Meltano uses weekly milestones to track work. They are named for the Friday on which the milestone ends, i.e. Fri: July 9, 2021.

Weekly Tasks

Every Monday we will highlight for the team what the priorities are for the week by posting in #internal-announcements with links to projects and issues where more context can be found and questions can be asked.

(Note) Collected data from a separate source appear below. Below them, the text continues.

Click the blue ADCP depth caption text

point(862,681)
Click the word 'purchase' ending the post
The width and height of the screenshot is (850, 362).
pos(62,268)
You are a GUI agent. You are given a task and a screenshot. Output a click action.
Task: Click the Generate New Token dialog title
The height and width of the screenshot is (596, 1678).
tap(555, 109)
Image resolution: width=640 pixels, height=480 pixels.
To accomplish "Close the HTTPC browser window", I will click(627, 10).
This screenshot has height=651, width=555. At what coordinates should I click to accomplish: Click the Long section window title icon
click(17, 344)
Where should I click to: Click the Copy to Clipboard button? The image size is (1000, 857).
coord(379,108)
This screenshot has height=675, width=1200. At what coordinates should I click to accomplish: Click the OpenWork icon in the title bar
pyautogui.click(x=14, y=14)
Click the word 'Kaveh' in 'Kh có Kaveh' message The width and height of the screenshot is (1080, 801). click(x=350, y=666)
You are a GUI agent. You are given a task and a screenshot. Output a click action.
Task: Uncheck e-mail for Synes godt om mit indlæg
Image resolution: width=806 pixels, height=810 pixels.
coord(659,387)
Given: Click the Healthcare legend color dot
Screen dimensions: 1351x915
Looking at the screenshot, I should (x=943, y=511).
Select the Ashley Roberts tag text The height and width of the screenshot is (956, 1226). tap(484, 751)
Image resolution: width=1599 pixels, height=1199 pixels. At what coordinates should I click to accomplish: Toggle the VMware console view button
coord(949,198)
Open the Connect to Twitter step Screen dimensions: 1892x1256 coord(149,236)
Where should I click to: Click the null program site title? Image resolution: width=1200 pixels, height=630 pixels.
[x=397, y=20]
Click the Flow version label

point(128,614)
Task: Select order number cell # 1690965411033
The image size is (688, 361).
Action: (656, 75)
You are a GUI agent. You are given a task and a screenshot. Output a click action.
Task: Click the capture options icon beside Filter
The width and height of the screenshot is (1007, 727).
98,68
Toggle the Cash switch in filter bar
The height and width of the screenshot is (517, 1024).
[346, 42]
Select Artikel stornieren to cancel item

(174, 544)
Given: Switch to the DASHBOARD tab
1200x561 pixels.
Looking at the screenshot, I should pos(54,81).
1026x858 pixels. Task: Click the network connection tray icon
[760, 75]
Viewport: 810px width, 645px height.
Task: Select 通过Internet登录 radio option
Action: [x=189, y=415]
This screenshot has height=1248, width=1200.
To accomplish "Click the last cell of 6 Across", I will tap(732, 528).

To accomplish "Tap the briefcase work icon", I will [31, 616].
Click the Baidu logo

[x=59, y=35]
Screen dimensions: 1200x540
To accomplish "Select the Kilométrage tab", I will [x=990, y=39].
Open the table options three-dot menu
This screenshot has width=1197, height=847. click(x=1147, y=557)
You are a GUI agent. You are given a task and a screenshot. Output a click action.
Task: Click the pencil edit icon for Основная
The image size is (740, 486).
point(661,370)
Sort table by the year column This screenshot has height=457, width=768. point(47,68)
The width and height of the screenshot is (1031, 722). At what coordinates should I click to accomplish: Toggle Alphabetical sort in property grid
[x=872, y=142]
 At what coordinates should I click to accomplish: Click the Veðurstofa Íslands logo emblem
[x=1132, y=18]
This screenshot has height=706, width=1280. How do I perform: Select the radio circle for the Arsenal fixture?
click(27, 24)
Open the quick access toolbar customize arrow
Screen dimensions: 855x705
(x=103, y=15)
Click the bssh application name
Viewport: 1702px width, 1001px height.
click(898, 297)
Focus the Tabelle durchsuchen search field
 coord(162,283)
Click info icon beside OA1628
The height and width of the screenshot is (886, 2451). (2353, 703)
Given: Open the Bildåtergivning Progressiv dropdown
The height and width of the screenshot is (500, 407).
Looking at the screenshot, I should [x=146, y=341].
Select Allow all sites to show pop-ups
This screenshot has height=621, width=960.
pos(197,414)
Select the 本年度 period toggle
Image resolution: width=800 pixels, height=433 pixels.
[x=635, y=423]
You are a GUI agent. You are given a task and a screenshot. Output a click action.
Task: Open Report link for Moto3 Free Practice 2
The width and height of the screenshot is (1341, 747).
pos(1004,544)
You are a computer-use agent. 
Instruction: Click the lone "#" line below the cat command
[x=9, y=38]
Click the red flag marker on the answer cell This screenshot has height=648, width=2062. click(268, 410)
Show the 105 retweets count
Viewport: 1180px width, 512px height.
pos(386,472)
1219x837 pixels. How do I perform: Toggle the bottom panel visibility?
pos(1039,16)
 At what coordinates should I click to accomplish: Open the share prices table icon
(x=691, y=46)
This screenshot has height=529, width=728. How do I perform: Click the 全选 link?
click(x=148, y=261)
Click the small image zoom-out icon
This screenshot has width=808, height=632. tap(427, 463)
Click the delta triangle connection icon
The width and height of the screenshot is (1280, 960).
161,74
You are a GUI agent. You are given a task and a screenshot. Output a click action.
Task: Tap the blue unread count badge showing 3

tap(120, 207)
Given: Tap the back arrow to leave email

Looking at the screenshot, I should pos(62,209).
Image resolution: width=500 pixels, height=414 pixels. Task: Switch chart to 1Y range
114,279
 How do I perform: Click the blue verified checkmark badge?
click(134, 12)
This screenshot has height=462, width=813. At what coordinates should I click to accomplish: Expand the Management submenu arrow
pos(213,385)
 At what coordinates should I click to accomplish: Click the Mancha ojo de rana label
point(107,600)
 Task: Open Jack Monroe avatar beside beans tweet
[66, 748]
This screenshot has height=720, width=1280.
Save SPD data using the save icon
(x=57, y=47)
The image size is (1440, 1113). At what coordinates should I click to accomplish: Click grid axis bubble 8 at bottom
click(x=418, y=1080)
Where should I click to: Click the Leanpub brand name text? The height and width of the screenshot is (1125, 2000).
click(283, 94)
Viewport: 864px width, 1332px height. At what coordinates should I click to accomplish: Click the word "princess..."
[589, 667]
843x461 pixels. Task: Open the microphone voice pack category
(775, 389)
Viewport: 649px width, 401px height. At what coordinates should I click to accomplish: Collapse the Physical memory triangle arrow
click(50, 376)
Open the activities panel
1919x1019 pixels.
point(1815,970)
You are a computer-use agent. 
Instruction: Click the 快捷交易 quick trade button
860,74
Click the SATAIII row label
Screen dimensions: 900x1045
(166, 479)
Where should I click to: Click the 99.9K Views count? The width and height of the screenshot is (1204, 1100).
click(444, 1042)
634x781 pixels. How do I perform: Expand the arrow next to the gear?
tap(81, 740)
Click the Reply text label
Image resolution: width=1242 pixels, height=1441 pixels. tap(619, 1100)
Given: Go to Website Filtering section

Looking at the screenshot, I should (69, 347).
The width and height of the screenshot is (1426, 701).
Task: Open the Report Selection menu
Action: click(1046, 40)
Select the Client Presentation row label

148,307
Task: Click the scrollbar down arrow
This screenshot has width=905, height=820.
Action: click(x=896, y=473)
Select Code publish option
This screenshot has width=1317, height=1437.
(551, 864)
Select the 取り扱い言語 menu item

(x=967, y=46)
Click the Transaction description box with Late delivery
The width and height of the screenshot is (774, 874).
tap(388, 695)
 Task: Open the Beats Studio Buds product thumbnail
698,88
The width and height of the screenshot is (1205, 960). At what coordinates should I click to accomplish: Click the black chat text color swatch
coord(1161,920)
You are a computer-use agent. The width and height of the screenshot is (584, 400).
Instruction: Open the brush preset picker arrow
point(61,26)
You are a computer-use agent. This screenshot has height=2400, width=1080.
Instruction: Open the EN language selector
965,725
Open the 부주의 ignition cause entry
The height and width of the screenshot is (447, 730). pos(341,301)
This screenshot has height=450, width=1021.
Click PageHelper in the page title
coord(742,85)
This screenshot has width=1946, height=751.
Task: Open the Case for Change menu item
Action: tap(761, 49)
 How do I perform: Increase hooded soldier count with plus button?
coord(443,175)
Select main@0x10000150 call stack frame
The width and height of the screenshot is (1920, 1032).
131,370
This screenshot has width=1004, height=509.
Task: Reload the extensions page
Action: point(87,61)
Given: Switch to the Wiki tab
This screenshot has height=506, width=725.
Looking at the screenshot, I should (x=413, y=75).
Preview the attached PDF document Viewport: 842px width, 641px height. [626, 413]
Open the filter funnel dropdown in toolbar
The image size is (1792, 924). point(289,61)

In addition, the following should also be done:

  • Review and roll community issues to the next milestone
  • Roll merge requests
  • Everyone on the team should roll their own issues to the next milestone. Take the time to review the current status of issues and align priorities within the team.
  • Close the previous milestone

Open Source Projects We’re Keeping an Eye On

This section is dedicated to tracking interesting open source projects that we want to keep an eye on that we don’t already have plans to integrate with. This article from BVP is useful as well.

  • Evidence
  • Lightdash - BI, integrates with dbt
  • metriql - Headless BI
  • Rudderstack - Customer Data Platform
  • Soda SQL - Data Testing and Monitoring
  • Feast - ML Feature Store
  • fal - run python scripts from dbt
  • MetricFlow - Metrics layer
  • MindsDB - In-Database Machine Learning
  • Orchest - Visual data pipeline editor and orchestrator
  • data-diff - A command-line tool and Python library to efficiently diff rows across two different databases
  • PostgresML - Enables you to train models and make online predictions using only SQL, without your data ever leaving your favorite database

Additionally, there are many “git for data” tools tracked in this spreadsheet. Project Nessie is another option not listed in the sheet.